Processing InfoController#sitemap (for 127.0.0.1 at 2009-03-17 17:04:26) [GET]
Parameters: {"action"=>"sitemap", "controller"=>"info"}
SQL (0.2ms) SET NAMES 'utf8'
SQL (0.1ms) SET SQL_AUTO_IS_NULL=0
ComatosePage Load (1.5ms) SELECT * FROM `comatose_pages` WHERE full_path not like ''
Rendering info/sitemap
ComatosePage Columns (2.0ms) SHOW FIELDS FROM `comatose_pages`
Cached page: /sitemap.xml (0.7ms)
Completed in 16ms (View: 9, DB: 4) | 200 OK [http://localhost/sitemap.xml]
The line we’re looking for is Cached page: /sitemap.xml (0.7ms)
In your public folder you should also see a sitemap.xml
file.
If everything is configured correctly, subsequent requests to /sitemap.xml
should not show up in the applications log, as the webserver is now serving the static file and not using Rails at all :-)
Add a cache sweeper
Now that we can succesfully cache the sitemap, we need to make sure it stays fresh, when content in Comatose is updated.
Rails provides us with Cache Sweepers, which is kind of like an observer, but specialised. Let’s create a cache sweeper that observes ComatosePage, and deletes the cached sitemap.xml when pages are saved or destroyed.

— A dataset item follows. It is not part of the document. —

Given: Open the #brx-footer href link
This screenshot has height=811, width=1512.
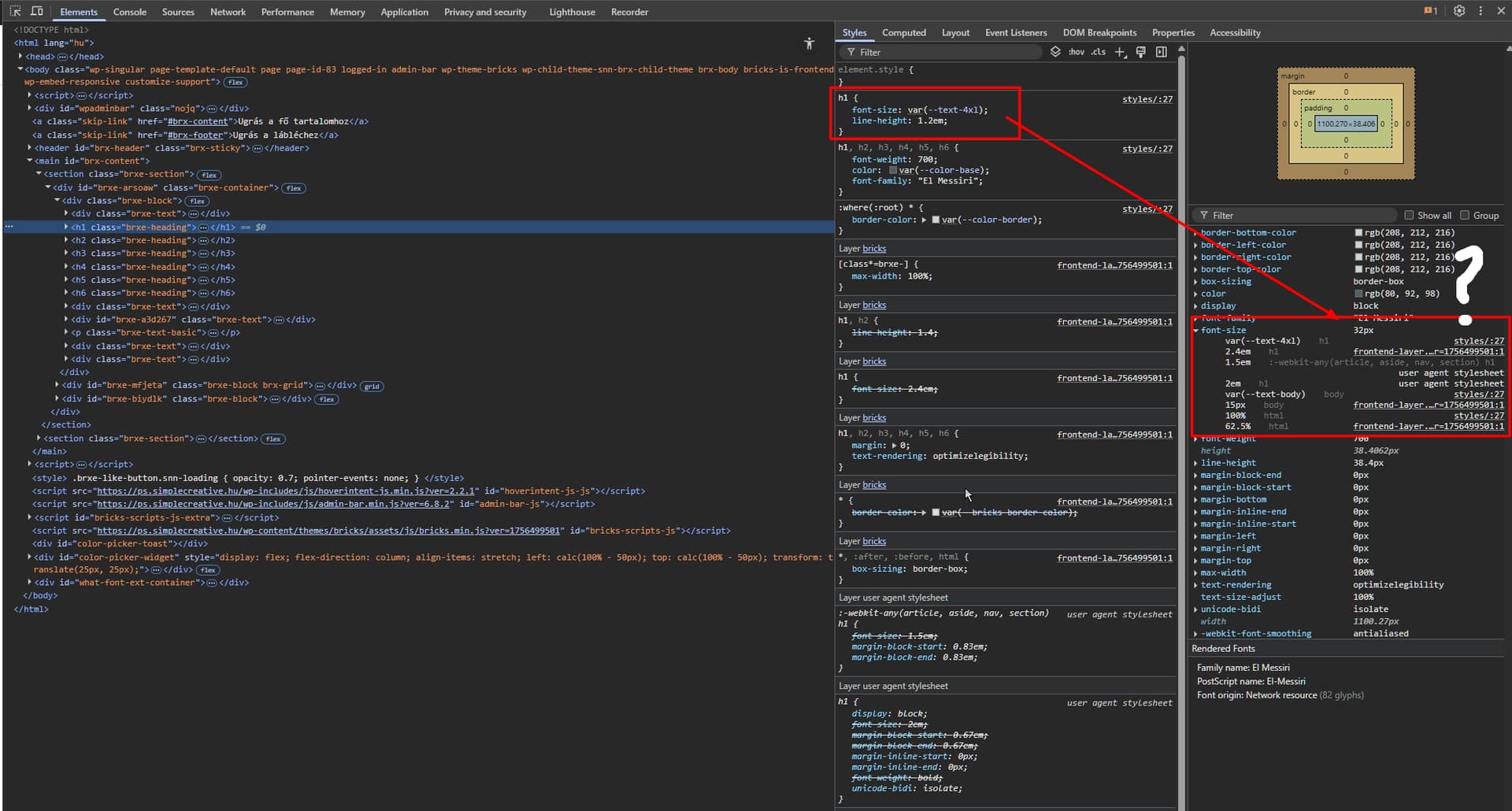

## app/sweepers/comatose_sweeper.rb
class ComatoseSweeper < ActionController::Caching::Sweeper
observe ComatosePage
def after_save(page)
expire_cache(page)
end
def after_destroy(page)
expire_cache(page)
end
def expire_cache(page)
# Use the ApplicationController, as were outside the scope
# of the executing controller
ApplicationController.expire_page( "/sitemap.xml" )
end
end
Finally, we need to tell Comatose to use the sweeper.
## config/initializers/comatose.rb
# set a cache sweeper to react when comatose expires pages from it's page caching
ComatoseAdminController.send :cache_sweeper,
:comatose_sweeper, :only => 'expire_cms_page'
Verify cache sweeper
To verify that your cache sweeper is working, all you need to is to is to save a page in Comatose and then verify the absense of sitemap.xml
from the public folder.
Finally
That’s it! You know have a Comatose based Sitemap that will only be generated when there are changes.
P.S. Don’t forget to set your development environment to NOT use caching anymore.